What’s the old saying? “My brother drew a circle that left me out. God and I drew a circle that took him in.” We cannot all (or any) be perfectly pure, but we can all have faith, stand up and still walk behind Jesus.
Jesus’ ministry is filled with examples of people who had or sought faith, who reached for the hem of his garments, who climbed trees to see Jesus, and who sought his help whether it was a dead brother or child, a crippled man, a deaf or blind man. And he always responded with love without giving them a purity test. Maybe that’s what he meant when he said, “I have come to save sinners.”
Of course, we cannot have axe-wielding drunks at the Lord’s table, but questions of moral purity, reckless behavior, lapses of theological knowledge, differences in experience or opinion — these are to be dealt with by grace, not by our personal judgment values.

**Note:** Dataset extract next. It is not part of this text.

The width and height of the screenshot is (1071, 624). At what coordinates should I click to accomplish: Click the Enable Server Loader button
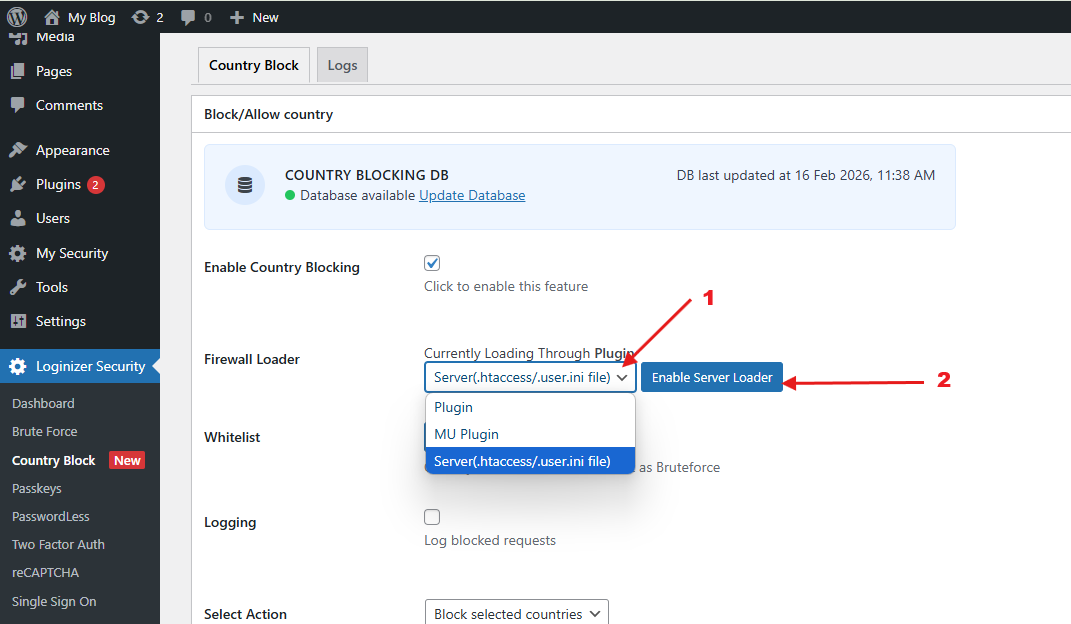pos(712,377)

How saddened I am to recall those who said to me, “I am not worthy to partake of the Lord’s Supper” (because I have sinned or failed in this way or that). These were real people, with real lives — trying to follow Jesus and instead meeting church leaders who read more Leviticus and Revelation than John and Peter.
“Come unto me, all you who labor and are heavy laden and I will give you rest.”
So come to church tired, be denied the meal meant to give you strength and leave more weary than when you got there! How tragic that so many for so long have borne the burden of Phariseeism, legalism and judgmentalism when all along they were engulfed in the living grace of God in Jesus Christ.
All manner of denominations are suffering serious decline.
Perhaps because the young Baptist minister stood by his Communion table holding a pirate-motif flag that said, “We’re taking the ship back!”
He could have held a banner of the cross inscribed with these words:
“Christ for the world — for everyone!” That’s how far we’ve drifted and why white evangelicalism is dying. The world will not mourn its passing.